Copy out each line of the data that holds the word "left".
━━━━
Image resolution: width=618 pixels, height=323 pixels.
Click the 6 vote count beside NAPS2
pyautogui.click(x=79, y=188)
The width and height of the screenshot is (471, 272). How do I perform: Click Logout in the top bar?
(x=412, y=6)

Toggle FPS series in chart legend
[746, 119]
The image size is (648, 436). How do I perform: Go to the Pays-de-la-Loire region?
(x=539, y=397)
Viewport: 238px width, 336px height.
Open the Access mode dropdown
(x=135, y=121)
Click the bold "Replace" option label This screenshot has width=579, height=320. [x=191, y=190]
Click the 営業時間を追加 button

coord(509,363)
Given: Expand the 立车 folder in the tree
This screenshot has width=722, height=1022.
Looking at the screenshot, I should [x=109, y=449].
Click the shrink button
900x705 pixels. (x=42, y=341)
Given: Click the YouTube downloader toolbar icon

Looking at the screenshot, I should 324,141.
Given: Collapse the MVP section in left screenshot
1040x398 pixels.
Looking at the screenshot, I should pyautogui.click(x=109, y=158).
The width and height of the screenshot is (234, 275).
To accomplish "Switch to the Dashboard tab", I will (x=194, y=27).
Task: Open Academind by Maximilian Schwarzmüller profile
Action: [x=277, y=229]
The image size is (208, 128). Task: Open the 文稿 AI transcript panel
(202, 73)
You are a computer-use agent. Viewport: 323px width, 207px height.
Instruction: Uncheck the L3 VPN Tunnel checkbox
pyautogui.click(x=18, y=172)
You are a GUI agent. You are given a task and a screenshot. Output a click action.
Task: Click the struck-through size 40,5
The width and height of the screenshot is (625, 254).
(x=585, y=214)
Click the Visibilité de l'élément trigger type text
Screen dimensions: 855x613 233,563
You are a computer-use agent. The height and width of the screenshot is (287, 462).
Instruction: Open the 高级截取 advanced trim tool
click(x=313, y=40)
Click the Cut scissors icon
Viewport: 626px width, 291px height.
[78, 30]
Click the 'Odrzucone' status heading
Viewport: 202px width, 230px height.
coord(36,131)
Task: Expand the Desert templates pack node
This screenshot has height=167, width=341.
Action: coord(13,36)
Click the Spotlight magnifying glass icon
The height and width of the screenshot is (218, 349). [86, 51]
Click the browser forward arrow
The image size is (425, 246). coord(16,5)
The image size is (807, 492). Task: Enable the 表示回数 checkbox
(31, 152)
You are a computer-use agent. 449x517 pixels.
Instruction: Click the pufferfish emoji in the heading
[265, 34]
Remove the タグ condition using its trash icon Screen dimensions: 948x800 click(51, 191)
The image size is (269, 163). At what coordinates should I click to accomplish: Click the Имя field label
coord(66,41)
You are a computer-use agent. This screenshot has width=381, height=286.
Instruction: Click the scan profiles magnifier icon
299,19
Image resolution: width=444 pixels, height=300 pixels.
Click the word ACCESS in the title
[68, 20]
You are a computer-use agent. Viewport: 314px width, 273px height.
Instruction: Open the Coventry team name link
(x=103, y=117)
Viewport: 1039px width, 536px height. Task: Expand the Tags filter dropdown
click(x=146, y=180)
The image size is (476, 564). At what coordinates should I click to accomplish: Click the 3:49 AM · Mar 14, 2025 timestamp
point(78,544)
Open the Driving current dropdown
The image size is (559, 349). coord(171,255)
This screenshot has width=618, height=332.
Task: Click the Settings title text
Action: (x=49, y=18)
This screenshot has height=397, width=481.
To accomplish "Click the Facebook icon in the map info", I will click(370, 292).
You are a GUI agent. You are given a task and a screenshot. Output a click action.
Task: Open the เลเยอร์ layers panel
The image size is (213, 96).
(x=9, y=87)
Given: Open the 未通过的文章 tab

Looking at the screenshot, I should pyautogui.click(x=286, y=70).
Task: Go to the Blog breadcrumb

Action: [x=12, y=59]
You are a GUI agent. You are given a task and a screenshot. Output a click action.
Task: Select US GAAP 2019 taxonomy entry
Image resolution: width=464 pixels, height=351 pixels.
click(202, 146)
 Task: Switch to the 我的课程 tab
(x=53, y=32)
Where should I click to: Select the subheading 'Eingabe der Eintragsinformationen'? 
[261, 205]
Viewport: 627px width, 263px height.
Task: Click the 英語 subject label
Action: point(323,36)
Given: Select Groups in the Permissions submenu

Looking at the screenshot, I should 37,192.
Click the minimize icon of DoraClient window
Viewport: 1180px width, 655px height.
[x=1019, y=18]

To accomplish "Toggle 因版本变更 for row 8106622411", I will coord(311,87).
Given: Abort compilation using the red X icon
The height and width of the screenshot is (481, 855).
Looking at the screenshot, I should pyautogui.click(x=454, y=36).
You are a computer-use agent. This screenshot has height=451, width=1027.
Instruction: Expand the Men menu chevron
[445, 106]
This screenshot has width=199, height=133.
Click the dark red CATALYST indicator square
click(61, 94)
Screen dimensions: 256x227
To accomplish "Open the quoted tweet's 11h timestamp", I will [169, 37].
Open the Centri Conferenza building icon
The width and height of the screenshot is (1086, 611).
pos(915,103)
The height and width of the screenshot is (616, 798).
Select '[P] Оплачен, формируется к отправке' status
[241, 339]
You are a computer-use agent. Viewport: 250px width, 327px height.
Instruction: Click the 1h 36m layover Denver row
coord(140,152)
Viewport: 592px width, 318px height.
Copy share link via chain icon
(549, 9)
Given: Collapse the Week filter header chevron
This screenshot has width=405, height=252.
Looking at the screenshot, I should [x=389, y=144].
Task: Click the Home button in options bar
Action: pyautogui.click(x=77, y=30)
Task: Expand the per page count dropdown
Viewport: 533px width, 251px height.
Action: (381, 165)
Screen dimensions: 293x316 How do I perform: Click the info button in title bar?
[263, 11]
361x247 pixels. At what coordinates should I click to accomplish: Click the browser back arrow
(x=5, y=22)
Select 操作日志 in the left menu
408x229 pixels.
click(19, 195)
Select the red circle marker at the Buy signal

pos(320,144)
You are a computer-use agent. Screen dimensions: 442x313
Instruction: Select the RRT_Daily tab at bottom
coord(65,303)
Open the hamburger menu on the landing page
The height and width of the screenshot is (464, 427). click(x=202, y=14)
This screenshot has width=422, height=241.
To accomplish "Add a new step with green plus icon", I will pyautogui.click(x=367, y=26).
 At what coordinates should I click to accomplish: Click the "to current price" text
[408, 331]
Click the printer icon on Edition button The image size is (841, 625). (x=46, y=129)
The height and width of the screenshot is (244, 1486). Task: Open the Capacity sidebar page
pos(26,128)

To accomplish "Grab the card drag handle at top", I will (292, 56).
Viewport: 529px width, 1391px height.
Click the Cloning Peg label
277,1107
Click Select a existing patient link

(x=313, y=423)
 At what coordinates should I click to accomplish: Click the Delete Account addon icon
━━━━
SOLVED PROBLEM:
Given: Collapse the MVP section in left screenshot
Select 操作日志 in the left menu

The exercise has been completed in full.